Admittedly, this all seems a bit far-fetched. Japan is a wealthy nation that enjoys vast pools of household savings, one of the world's most liquid currencies and a central bank that could maintain liquidity at all times. Yet some observers wonder if a ripple or two in Japan's financial situation could touch off a tidal wave of panic.
The risk was the unlikely subject of a best-selling novel earlier in the year. The book, Nihon Kokusai, or Japanese Government Bonds, tells the story of fixed-income traders who decide to boycott a government bond auction. The action leads to soaring Japanese rates, a freefall in the yen and the stock market, and nail-biting in Washington. White House officials fret Japanese investors will sell their massive holdings of US Treasuries to cover losses.

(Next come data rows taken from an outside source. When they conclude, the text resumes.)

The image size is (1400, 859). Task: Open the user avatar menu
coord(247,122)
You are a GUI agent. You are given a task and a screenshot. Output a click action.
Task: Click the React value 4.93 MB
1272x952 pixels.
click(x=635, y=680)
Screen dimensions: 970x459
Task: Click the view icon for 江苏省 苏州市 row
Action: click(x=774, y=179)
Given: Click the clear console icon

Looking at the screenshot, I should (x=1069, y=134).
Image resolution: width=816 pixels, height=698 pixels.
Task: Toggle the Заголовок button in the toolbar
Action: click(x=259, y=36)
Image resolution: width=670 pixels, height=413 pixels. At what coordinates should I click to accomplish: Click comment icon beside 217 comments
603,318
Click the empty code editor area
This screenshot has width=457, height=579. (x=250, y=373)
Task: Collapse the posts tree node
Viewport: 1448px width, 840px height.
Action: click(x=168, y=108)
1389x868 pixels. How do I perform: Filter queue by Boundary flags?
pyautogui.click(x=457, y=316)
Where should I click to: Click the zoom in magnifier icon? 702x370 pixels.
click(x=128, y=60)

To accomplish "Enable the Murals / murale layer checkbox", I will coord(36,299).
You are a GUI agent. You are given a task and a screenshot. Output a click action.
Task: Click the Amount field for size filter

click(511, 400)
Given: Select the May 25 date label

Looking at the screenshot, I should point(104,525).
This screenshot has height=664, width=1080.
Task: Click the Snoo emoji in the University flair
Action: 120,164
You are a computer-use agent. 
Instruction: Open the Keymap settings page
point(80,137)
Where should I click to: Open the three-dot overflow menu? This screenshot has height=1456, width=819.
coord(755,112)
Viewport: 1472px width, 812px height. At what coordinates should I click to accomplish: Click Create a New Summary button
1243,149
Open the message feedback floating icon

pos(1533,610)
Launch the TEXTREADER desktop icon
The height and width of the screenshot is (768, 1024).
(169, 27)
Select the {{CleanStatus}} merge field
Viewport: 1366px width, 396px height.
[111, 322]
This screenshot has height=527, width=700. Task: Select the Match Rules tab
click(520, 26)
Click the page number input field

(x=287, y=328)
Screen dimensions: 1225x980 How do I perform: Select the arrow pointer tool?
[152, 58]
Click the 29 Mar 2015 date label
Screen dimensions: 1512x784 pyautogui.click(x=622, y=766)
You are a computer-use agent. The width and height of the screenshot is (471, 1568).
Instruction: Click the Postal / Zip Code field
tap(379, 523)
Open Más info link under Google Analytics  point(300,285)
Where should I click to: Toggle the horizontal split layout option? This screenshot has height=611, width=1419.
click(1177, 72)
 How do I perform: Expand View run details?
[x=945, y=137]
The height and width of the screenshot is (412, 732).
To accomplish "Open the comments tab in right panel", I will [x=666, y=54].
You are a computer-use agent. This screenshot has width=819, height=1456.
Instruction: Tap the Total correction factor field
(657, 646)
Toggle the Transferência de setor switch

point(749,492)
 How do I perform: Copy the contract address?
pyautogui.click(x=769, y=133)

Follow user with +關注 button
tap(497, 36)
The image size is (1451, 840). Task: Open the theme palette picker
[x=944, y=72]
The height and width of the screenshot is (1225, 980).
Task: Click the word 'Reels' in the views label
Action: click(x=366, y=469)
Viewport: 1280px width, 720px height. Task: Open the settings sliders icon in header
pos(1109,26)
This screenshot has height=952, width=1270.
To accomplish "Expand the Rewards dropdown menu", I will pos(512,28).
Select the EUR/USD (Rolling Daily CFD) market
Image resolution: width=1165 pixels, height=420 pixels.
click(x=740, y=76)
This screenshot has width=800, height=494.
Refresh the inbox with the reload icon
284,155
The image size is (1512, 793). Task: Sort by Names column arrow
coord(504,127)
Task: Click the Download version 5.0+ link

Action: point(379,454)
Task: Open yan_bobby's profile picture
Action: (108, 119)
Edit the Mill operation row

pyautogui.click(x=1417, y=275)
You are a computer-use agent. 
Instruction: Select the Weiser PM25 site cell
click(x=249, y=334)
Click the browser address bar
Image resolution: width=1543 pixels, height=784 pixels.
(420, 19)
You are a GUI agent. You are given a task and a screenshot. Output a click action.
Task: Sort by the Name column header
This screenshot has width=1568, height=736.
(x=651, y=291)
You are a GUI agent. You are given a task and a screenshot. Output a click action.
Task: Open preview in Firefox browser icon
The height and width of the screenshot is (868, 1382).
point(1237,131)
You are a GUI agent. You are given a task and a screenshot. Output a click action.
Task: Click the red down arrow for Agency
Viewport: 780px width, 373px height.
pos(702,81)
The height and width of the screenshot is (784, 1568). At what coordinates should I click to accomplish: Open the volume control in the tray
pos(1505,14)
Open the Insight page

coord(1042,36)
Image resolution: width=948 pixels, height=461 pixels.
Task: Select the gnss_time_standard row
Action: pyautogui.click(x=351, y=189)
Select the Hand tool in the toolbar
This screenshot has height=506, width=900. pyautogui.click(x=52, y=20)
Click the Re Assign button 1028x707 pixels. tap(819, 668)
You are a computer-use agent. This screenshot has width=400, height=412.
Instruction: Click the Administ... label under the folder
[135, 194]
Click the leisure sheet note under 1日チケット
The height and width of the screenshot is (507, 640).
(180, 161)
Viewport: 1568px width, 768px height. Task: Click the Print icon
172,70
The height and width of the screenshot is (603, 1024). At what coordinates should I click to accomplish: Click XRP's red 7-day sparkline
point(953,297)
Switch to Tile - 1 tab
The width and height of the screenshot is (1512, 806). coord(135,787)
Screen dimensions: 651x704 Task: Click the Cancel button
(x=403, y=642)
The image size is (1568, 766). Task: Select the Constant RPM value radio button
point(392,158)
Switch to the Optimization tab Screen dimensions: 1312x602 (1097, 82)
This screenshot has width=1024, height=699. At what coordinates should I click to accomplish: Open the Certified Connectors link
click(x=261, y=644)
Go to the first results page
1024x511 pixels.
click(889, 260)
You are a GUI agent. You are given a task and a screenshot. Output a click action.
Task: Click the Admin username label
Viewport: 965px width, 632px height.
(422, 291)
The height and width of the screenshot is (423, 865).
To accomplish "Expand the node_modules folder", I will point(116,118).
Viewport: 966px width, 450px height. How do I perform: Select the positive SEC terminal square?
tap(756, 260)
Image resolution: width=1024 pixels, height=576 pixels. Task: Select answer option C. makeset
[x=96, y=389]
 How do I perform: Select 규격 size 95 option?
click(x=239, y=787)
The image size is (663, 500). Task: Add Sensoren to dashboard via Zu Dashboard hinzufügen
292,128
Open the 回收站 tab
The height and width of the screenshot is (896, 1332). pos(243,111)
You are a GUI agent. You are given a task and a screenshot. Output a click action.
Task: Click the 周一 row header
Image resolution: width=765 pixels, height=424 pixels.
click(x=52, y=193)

The book became an unlikely topic of countless television talk shows and stimulated discussion among Japanese voters about risks posed by the bond market. While its author, former bond trader Main Kohda, concedes her book is sensational, she also asserts that its premise -- a meltdown in Japan's bond market -- is quite plausible.
The problem, she asserts, is the incestuous relationship between the government and Japan's banks. The intimacy manifests itself in low bond yields. The government wants low borrowing costs, while banks don't want to upset politicians by bidding up rates.
Perhaps Prime Minister Junichiro Koizumi has read Kohda's book. His first pledge was to cap new debt sales below 30 trillion yen in the fiscal year that begins April 1, 2002. While his Liberal Democratic Party seems content with issuing more debt, Koizumi understands that doing so could raise Japan's borrowing costs. That would not only destabilize the economy and send stocks lower, but hamper the Bank of Japan's efforts to stimulate demand.
Hence the wave of panic shooting through Japan's bond market now that Koizumi may be relaxing plans to limit bond sales. The economy is back in recession and the Nikkei 225 stock average this week hit a 16-year low. The turn of events puts the spotlight on banks; falling stocks reduce the value of their equity investments and, in turn, hinder their ability to write off bad loans.
Cognizant of this point, Koizumi's finance minister said Tokyo should consider "comprehensive or powerful measures" if things deteriorate further. To analysts, that means more spending financed by bonds. Since Japan already has the biggest government bond market in the world, more debt issuance may not sit well with global investors.
Up until now, that would've been fine, considering that, unlike US debt, domestic investors hold the vast majority of Japanese bonds. But what if investors suddenly panic over Japan's finances? Say, because of another rating downgrade? Or if consumers lose faith in Tokyo's ability to keep bond yields from surging and costing them some of their coveted savings? No one knows how all this will play out. All we do know is that Japan may have perfected the art of creating financial bubbles.